私が頭を抱えて落ち込んでいると、オネエ様はニヤリと笑って言った。
「ウフフ、まあ考えてみるのも一興よ? ヒトの貴族と魔族の婚姻が公式に成立すれば、時代が変わるかもしれないでしょう?」
「それは……でも、私は……」
「なによー、他に好きなヒトでもいるのォ?」
「べっ、別にそんなのじゃないですけど」
「いない、じゃなくて、そんなのじゃない……アナタ、今誰か思い浮かべたでしょ! 誰よ、アタシよりイイ男!?」
「だから、そんなのじゃないんですってば!」
「もう、もったいぶらずに教えなさい!」
「ちょ、だから髪の毛わしゃわしゃにしないで! って、あれ……そういやこの甘い香りは」
いつの間にか再び距離を詰めていたオネエ様から、ふわりと漂ってきたのは……どこか遠く覚えのある、優しく甘い香りである。思わず状況を忘れて呟くと、頭上から返事があった。
「甘い香り? ああ、今つけてる香油のこと? お昼に飲んだショコラトルにも入ってた、バイナのものよ」
「バイナって……バニラだあああー!!」
ショコラトルでは他の香辛料と混ざって何か甘いとしか分からなかったけど、単体になるとよく分かる。このどこか懐かしさのある甘い香りは……明らかにバニラのものだ。
「フフ、フフフフフ……これは、勝てる!!」
どんなに美味しいお菓子を食べていても、まだ何かが足りない感じがあった。それは、バニラエッセンスが足りなかったのだ。

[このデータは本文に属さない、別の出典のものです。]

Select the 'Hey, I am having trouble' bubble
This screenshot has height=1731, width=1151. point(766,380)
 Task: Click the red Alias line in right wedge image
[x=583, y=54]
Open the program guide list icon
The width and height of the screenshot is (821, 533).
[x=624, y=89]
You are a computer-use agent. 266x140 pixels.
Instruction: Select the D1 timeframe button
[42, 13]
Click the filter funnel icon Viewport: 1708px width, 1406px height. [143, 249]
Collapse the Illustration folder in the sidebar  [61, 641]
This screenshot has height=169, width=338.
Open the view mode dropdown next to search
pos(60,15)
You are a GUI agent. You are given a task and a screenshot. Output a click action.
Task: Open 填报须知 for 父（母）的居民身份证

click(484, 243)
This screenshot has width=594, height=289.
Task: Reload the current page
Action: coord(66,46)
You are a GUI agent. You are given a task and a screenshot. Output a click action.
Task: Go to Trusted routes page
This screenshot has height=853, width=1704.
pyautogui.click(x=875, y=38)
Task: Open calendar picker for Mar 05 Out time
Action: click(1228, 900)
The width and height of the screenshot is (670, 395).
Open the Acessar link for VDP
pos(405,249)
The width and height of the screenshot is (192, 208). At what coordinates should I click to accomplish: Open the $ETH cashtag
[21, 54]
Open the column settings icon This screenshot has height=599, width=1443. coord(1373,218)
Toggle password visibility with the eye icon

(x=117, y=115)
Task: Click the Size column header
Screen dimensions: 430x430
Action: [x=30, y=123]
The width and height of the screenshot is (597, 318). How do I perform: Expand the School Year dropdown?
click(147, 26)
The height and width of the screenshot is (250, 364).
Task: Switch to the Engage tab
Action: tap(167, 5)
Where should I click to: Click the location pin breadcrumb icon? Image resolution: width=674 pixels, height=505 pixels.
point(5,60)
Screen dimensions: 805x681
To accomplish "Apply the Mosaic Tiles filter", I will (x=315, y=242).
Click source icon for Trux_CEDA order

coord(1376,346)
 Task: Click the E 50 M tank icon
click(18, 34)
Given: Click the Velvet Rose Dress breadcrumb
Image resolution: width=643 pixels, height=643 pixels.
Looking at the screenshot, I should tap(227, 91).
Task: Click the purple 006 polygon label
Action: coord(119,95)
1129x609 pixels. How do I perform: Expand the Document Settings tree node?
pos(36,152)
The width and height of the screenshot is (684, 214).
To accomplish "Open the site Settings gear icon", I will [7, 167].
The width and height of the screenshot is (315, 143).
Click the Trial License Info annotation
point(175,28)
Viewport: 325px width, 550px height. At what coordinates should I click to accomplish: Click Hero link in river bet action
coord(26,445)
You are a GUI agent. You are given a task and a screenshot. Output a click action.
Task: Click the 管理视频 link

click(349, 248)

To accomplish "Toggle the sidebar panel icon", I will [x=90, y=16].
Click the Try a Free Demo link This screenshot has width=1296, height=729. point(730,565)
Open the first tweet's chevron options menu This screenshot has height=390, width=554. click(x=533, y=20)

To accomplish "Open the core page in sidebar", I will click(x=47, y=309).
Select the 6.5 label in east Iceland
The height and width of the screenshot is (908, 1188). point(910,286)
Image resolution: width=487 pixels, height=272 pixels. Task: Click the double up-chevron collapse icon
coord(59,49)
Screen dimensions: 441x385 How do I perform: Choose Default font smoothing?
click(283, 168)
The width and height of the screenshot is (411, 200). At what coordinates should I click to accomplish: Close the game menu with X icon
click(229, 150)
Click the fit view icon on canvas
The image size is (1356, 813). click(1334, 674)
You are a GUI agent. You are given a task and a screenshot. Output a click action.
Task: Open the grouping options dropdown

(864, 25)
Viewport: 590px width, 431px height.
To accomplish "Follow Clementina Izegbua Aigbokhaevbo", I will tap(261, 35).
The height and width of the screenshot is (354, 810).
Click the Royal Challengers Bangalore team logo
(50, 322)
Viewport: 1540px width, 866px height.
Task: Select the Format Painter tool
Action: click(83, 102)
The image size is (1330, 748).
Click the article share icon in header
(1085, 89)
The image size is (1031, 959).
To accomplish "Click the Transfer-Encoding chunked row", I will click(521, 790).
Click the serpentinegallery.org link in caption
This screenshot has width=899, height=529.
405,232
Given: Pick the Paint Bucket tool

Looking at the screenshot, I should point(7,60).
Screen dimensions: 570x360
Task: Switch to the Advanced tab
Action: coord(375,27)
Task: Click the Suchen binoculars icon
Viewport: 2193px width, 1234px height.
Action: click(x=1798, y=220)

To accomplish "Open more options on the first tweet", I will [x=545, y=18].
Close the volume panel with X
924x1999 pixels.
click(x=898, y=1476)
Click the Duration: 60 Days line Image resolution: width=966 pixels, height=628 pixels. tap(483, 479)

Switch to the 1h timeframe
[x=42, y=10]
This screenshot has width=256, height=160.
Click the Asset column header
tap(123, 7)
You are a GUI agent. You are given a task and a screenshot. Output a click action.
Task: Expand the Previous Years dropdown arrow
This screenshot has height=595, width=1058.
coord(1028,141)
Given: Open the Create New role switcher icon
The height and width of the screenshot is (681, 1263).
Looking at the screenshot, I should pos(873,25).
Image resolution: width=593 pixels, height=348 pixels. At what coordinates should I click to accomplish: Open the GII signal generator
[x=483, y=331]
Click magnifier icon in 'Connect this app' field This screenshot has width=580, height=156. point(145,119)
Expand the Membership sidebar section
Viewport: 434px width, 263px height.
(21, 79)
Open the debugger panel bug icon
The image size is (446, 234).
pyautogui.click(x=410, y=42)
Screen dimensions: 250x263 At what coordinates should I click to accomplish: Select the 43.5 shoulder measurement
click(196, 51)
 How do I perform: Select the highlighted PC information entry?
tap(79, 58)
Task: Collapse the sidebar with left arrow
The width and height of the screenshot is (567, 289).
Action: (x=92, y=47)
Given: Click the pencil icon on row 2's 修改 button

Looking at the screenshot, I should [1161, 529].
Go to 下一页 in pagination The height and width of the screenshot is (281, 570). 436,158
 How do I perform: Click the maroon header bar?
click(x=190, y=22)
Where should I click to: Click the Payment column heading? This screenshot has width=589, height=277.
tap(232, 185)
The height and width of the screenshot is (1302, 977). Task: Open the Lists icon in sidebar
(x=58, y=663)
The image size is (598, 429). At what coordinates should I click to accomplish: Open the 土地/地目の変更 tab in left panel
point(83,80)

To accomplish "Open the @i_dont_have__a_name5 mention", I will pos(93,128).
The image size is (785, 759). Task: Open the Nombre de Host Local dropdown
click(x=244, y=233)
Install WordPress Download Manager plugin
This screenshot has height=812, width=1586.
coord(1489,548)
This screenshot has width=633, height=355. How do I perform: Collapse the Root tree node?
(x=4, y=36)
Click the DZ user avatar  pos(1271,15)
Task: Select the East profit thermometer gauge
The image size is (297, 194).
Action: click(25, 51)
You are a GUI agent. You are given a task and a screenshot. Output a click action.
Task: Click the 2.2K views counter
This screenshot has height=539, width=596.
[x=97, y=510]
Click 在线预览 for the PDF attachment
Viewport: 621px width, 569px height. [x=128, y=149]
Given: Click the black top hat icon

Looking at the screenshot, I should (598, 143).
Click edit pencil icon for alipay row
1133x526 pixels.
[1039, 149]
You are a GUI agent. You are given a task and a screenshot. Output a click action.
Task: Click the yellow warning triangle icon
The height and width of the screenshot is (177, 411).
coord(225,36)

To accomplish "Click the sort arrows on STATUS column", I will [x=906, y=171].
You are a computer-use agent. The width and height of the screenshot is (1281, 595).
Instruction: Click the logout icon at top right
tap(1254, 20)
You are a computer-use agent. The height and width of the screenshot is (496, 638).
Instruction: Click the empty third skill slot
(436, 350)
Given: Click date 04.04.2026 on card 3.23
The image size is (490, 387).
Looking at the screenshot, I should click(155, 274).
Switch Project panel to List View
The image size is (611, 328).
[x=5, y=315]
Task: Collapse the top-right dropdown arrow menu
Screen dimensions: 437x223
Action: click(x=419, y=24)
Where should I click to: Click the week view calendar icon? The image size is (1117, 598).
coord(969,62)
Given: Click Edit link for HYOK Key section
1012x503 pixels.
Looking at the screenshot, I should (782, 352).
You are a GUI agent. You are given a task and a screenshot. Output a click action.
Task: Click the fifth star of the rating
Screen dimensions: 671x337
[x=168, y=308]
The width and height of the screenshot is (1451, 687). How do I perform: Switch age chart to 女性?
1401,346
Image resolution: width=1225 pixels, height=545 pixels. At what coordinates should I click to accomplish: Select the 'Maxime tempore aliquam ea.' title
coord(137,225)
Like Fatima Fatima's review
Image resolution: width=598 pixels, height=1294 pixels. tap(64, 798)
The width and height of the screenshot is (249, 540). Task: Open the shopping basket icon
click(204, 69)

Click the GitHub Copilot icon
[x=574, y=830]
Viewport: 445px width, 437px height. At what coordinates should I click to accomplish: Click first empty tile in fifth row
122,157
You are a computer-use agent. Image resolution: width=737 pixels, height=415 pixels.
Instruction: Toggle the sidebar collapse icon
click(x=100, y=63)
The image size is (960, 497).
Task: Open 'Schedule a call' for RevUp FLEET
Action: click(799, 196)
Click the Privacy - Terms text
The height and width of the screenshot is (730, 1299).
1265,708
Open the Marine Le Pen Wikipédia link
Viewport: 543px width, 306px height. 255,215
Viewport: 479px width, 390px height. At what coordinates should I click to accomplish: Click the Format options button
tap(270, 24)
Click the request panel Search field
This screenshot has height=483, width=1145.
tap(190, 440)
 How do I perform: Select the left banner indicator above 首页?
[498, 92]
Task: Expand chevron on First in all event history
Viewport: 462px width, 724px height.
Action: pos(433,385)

「ありがとう中南米っ! ありがとうございますッ!!」
両手で拳を握りしめ、星空へと叫ぶ私を見て。ついさっきまで余裕しゃくしゃくで私をからかっていたオネエ様が、ドン引きしたような顔をして後ずさる。
「なによまた、大丈夫!?」
こうして、南米ツアー最終日の夜は更けていったのだった――。
フロルが「そんなのじゃない」と言いつつ思い浮かべた人物は、お好みでどうぞ。